Satanás está merodeando, tratando de devorarnos (1 Pedro 5:8). Y le encanta usar el sufrimiento, convenciéndonos de que el dolor excusa nuestras respuestas poco caritativas. Que no podemos ser santificados a través de nuestro dolor. Que otras personas no pueden y no quieren entendernos.

Entonces, cerramos las puertas cuando la gente llama. Erigimos muros que proclaman nuestra autosuficiencia. Les decimos a todos que queremos que nos dejen solos. Pocos son lo suficientemente valientes como para seguir llamando a la puerta o llamando por encima de la pared. Pueden sentirse cada vez más inadecuados para ministrarnos, temerosos de que digan algo tonto o preocupados por cómo responderemos. Así que se mantienen alejados, sin querer ofender o presumir, y nos aislamos de los medios de gracia que Dios ofrece en comunidad.

¿Cómo recibimos la gracia de la comunidad? Tenemos que dejar entrar a la gente. Más que eso, necesitamos invitar a las personas a entrar, ofreciendo gracia cuando son incómodas e inseguras, esperando que no satisfagan todas nuestras necesidades y asumiendo que pueden malinterpretarnos. Hemos sido llamados a ser el cuerpo de Cristo, lo que significa que cada parte tiene su propio papel que desempeñar. No esperamos que una rodilla tenga la misma perspectiva o experiencias que un ojo, pero esperamos que todas las partes trabajen juntas. Es posible que nuestros hermanos y hermanas no hayan tenido las mismas experiencias que nosotros, pero confiamos en que Jesús nos ministrará aliento a través de ellas de alguna manera única y significativa.

Comodidad para cualquier aflicción

Sabemos que sólo Dios provee para nuestras necesidades y nos entiende perfectamente. Él camina con nosotros a través del valle más oscuro (Salmo 23:4), ve todos nuestros lanzamientos y lágrimas (Salmo 56:8), y sabe todo lo que pensamos y decimos (Salmo 139:1-4). Podemos confiar en él a medida que avanzamos hacia la comunidad a la que nos ha llamado.

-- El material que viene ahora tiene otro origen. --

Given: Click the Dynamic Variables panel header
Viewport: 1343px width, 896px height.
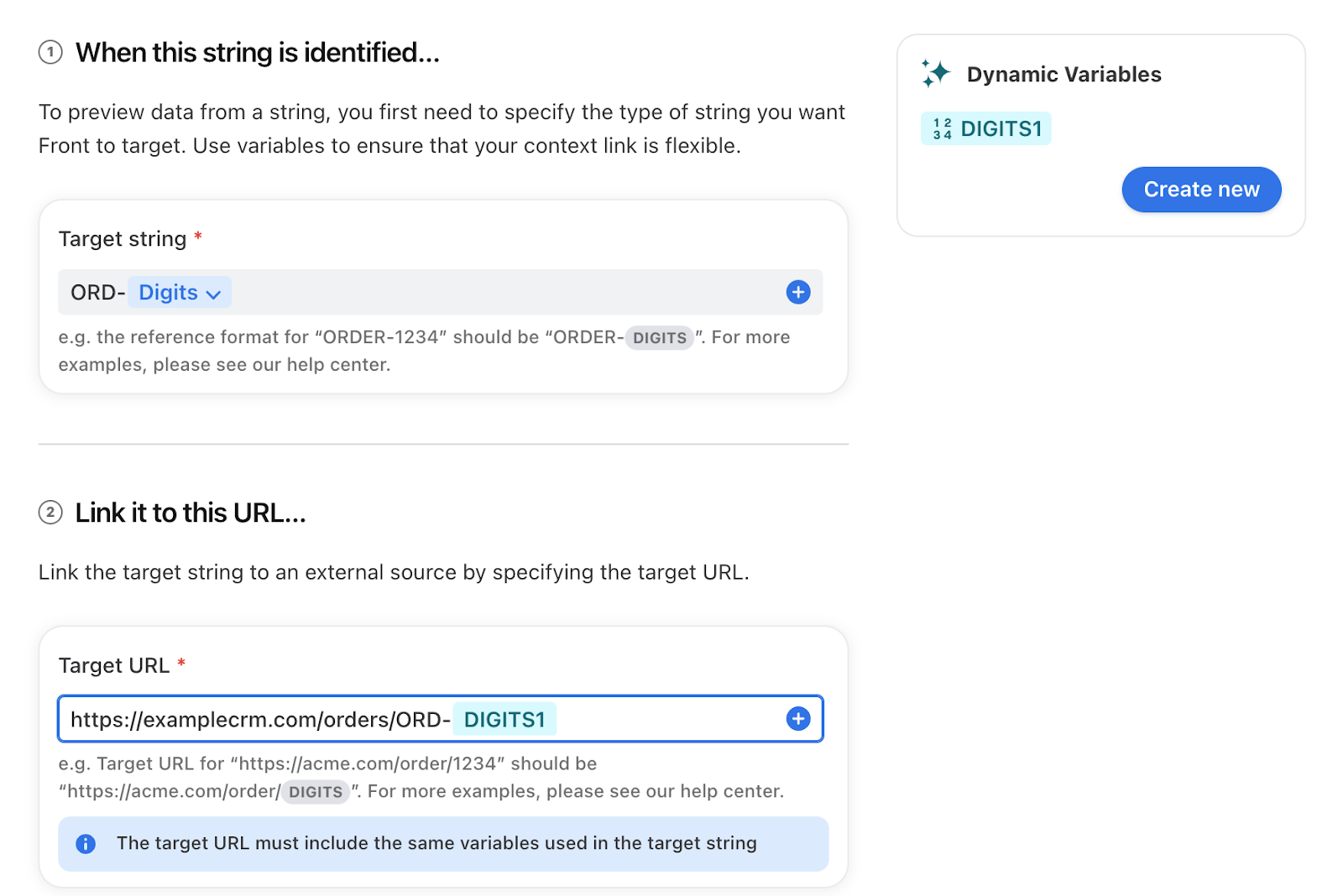Looking at the screenshot, I should (1064, 73).
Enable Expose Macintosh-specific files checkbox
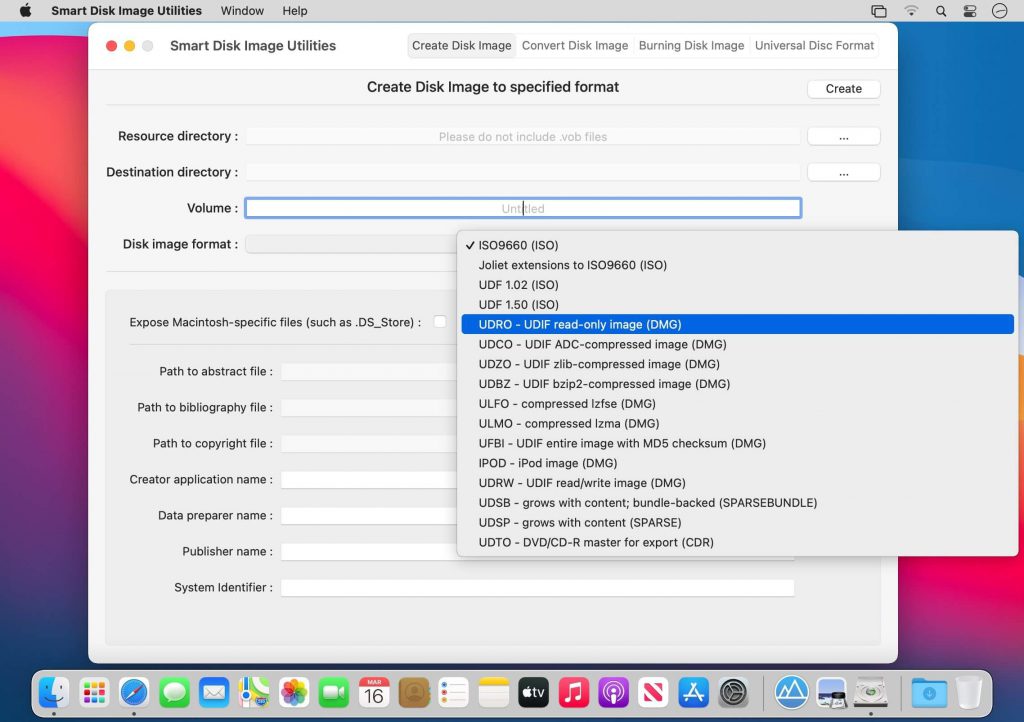This screenshot has width=1024, height=722. tap(440, 322)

Ciertamente, aquellos que han pasado por pérdidas similares a las nuestras pueden tener una visión y experiencia excepcionalmente reconfortantes para compartir, pero otros creyentes también pueden ministrarnos. Aquellos que han sido consolados por Dios en su aflicción pueden consolar a otros creyentes en "cualquier aflicción" con el consuelo que han recibido de Dios (2 Corintios 1:3-4). Cualquier aflicción implica que si alguna vez hemos recibido el consuelo de Dios en el sufrimiento, podemos usar esa experiencia para consolar a otros, ya que Dios es la fuente del verdadero consuelo. El Señor da sabiduría a aquellos que la piden (Santiago 1:5), a menudo en el momento (Mateo 10:19), por lo que incluso aquellos sin una experiencia compartida de pérdida pueden hablar palabras dadas por el Espíritu. Y estas palabras en forma de Espíritu llevan el consuelo más profundo y duradero de todos.

En el sufrimiento, tendemos a atraer hacia adentro y aislarnos para protegernos de más dolor. Satanás se aprovecha de ese instinto, convenciéndonos de que no necesitamos a nadie más, y que otros solo aumentarán nuestro dolor, en lugar de aliviarlo. Él quiere que nos sintamos solos y santurrones en nuestro dolor. Sin embargo, a medida que nos apoyamos en Dios y su pueblo, el Señor puede transformarnos en siervos humildes, santificados y moldeados por nuestro sufrimiento.